[Items from a dataset]

*** Begin section ***

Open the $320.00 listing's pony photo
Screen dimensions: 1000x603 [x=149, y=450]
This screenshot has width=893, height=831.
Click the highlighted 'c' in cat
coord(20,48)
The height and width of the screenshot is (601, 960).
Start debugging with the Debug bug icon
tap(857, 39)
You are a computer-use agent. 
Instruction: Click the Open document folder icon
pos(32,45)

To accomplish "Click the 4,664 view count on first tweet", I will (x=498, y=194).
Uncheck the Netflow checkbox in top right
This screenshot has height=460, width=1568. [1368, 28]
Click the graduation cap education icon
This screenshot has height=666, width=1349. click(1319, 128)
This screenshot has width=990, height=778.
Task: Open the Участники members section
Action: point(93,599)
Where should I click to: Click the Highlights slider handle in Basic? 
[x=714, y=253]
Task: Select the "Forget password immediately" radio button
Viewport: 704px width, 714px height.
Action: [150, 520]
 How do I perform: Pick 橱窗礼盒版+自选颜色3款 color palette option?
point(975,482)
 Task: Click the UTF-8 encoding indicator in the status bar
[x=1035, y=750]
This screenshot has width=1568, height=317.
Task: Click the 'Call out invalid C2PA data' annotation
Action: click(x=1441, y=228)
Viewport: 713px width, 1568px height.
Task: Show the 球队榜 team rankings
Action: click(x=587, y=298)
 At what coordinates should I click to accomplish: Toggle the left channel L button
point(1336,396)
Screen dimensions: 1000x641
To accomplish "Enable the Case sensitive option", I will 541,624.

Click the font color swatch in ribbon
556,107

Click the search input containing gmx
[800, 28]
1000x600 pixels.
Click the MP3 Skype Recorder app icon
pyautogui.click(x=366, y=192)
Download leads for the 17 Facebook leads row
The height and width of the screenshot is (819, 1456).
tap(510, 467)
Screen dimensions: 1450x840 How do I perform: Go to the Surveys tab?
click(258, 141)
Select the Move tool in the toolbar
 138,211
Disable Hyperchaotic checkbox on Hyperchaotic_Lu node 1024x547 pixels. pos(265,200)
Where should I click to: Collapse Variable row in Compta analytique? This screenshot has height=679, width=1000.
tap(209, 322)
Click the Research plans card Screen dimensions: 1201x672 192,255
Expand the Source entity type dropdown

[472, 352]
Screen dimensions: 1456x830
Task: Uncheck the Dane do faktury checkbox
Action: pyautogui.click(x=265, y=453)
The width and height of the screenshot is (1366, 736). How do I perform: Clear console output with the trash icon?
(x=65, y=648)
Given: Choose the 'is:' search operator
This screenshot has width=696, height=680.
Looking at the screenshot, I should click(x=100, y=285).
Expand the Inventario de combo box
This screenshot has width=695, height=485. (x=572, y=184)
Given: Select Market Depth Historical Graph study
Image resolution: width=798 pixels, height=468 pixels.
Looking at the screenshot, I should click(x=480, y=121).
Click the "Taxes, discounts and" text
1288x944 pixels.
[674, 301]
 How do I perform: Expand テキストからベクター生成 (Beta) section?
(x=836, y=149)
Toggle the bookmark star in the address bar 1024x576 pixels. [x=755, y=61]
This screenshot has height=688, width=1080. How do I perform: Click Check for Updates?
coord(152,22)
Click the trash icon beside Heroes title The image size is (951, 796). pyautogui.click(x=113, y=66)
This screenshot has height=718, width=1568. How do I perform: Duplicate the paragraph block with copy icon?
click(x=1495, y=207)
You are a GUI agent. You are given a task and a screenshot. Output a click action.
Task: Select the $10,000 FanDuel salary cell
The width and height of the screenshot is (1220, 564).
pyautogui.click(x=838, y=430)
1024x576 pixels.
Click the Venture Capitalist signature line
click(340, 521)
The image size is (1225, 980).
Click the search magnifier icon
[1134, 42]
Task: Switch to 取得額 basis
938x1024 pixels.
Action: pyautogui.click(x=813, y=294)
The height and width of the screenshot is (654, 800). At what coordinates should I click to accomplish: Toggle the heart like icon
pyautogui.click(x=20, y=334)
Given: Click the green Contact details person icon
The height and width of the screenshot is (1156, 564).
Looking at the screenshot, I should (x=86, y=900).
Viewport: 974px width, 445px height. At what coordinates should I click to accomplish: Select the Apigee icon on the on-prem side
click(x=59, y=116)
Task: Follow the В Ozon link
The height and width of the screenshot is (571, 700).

*** End section ***

[Exercise details]:
Give the data again in full, keeping every line as it was.

[Response to the exercise]:
Open the $320.00 listing's pony photo
Screen dimensions: 1000x603 [x=149, y=450]
This screenshot has width=893, height=831.
Click the highlighted 'c' in cat
coord(20,48)
The height and width of the screenshot is (601, 960).
Start debugging with the Debug bug icon
tap(857, 39)
You are a computer-use agent. 
Instruction: Click the Open document folder icon
pos(32,45)

To accomplish "Click the 4,664 view count on first tweet", I will (x=498, y=194).
Uncheck the Netflow checkbox in top right
This screenshot has height=460, width=1568. [1368, 28]
Click the graduation cap education icon
This screenshot has height=666, width=1349. click(1319, 128)
This screenshot has width=990, height=778.
Task: Open the Участники members section
Action: point(93,599)
Where should I click to: Click the Highlights slider handle in Basic? 
[x=714, y=253]
Task: Select the "Forget password immediately" radio button
Viewport: 704px width, 714px height.
Action: [150, 520]
 How do I perform: Pick 橱窗礼盒版+自选颜色3款 color palette option?
point(975,482)
 Task: Click the UTF-8 encoding indicator in the status bar
[x=1035, y=750]
This screenshot has width=1568, height=317.
Task: Click the 'Call out invalid C2PA data' annotation
Action: click(x=1441, y=228)
Viewport: 713px width, 1568px height.
Task: Show the 球队榜 team rankings
Action: click(x=587, y=298)
 At what coordinates should I click to accomplish: Toggle the left channel L button
point(1336,396)
Screen dimensions: 1000x641
To accomplish "Enable the Case sensitive option", I will 541,624.

Click the font color swatch in ribbon
556,107

Click the search input containing gmx
[800, 28]
1000x600 pixels.
Click the MP3 Skype Recorder app icon
pyautogui.click(x=366, y=192)
Download leads for the 17 Facebook leads row
The height and width of the screenshot is (819, 1456).
tap(510, 467)
Screen dimensions: 1450x840 How do I perform: Go to the Surveys tab?
click(258, 141)
Select the Move tool in the toolbar
 138,211
Disable Hyperchaotic checkbox on Hyperchaotic_Lu node 1024x547 pixels. pos(265,200)
Where should I click to: Collapse Variable row in Compta analytique? This screenshot has height=679, width=1000.
tap(209, 322)
Click the Research plans card Screen dimensions: 1201x672 192,255
Expand the Source entity type dropdown

[472, 352]
Screen dimensions: 1456x830
Task: Uncheck the Dane do faktury checkbox
Action: pyautogui.click(x=265, y=453)
The width and height of the screenshot is (1366, 736). How do I perform: Clear console output with the trash icon?
(x=65, y=648)
Given: Choose the 'is:' search operator
This screenshot has width=696, height=680.
Looking at the screenshot, I should click(x=100, y=285).
Expand the Inventario de combo box
This screenshot has width=695, height=485. (x=572, y=184)
Given: Select Market Depth Historical Graph study
Image resolution: width=798 pixels, height=468 pixels.
Looking at the screenshot, I should click(x=480, y=121).
Click the "Taxes, discounts and" text
1288x944 pixels.
[674, 301]
 How do I perform: Expand テキストからベクター生成 (Beta) section?
(x=836, y=149)
Toggle the bookmark star in the address bar 1024x576 pixels. [x=755, y=61]
This screenshot has height=688, width=1080. How do I perform: Click Check for Updates?
coord(152,22)
Click the trash icon beside Heroes title The image size is (951, 796). pyautogui.click(x=113, y=66)
This screenshot has height=718, width=1568. How do I perform: Duplicate the paragraph block with copy icon?
click(x=1495, y=207)
You are a GUI agent. You are given a task and a screenshot. Output a click action.
Task: Select the $10,000 FanDuel salary cell
The width and height of the screenshot is (1220, 564).
pyautogui.click(x=838, y=430)
1024x576 pixels.
Click the Venture Capitalist signature line
click(340, 521)
The image size is (1225, 980).
Click the search magnifier icon
[1134, 42]
Task: Switch to 取得額 basis
938x1024 pixels.
Action: pyautogui.click(x=813, y=294)
The height and width of the screenshot is (654, 800). At what coordinates should I click to accomplish: Toggle the heart like icon
pyautogui.click(x=20, y=334)
Given: Click the green Contact details person icon
The height and width of the screenshot is (1156, 564).
Looking at the screenshot, I should (x=86, y=900).
Viewport: 974px width, 445px height. At what coordinates should I click to accomplish: Select the Apigee icon on the on-prem side
click(x=59, y=116)
Task: Follow the В Ozon link
The height and width of the screenshot is (571, 700).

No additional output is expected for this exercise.